Накануне Ночи Костров, или Ночи Финала, за пару часов до дразнящих воображение телемгновений — предстоял показ документальной драмы Кита — Николь решила подвергнуть его обычному прогону сквозь строй облаченных в смокинги мучителей и повела на легкий ужин в «192», ресторан на Кенсингтон-Парк-роуд, давно облюбованный братией из масс-медиа. Кит сидел там над стаканом апельсинового сока, устало ожидая суши — она сказала, что он непременно должен это отведать.
— О чем задумался, а, Кит? — нежным голосом сказала Николь.
Он ничего не ответил.
192. Самым лучшим здесь будет вот что: выбить максимум.
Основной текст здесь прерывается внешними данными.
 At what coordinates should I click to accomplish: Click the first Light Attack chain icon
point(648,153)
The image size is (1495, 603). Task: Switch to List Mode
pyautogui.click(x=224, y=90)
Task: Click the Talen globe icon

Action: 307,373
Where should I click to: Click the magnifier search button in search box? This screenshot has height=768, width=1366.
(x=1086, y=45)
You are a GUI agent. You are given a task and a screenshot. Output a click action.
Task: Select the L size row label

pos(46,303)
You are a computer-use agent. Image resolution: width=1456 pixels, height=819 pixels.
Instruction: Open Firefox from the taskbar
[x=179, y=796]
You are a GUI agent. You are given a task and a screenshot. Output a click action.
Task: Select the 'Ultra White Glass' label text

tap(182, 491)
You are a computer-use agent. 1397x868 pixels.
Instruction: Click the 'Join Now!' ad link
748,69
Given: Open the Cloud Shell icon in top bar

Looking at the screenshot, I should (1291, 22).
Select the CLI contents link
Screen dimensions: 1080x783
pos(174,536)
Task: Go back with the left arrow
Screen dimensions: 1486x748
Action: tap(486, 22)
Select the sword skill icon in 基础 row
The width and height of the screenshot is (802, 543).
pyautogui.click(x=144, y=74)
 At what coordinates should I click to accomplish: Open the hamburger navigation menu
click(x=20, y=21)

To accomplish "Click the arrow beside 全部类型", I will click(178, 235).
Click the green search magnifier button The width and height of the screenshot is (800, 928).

Сокрушительный психологический удар. Остается 12. Но если чуть промазать, то остается 6. 6. З на двойном. Гадость! Этого надо избегать. Такое может случиться и по-другому: у тебя 57, и ты целишь в 17, чтобы оставить максимум на двойном, а попадаешь на тройное. 51. Остается 6. Или целишь в 14 на двойном, а попадаешь в 11 на двойном. Остается 6. Поганый расклад. Или нужно 9 на двойном, а попадаешь в 12. Опять 6! Или, боже упаси, нужно 11 на двойном, а попадаешь в 8 на двойном! Поганый расклад: остается 6. Поганый расклад. Просто мерзость. Долбаная гадость. Убийственная.
Четырнадцатичасовое ожидание в VIP-зале Хитроу; «Конкорд» до Ньюарка; вертолет до аэропорта Кеннеди; Боинг-727 до Мидлтауна; лимузин до Нью-Лондона. Америка проплывала мимо за полированными стеклами. Боль к этому времени распространилась вниз, достигнув икр, и вверх, дойдя до сосков. Каждый скачок секундной стрелки на его часах оказывал невыносимое давление на его рану, на травму его бытия. Он смотрел на огороженные, изможденные поля Новой Англии, на леса, тоже доведенные до ручки, но все же хранящие хрупкий, разорванный на полоски свет Благодарения. Невозможно было даже вообразить, что когда-то здесь бродили могавки и могикане — да, а еще вампаноаги, наррагансеты, пекоты, пенобскоты, пассамакуоди, абнаки, малеситы, микмаки. У него было ощущение, от которого в Америке теперь невозможно было отделаться, — ощущение того, что целый континент поглощен, разжеван и проглочен.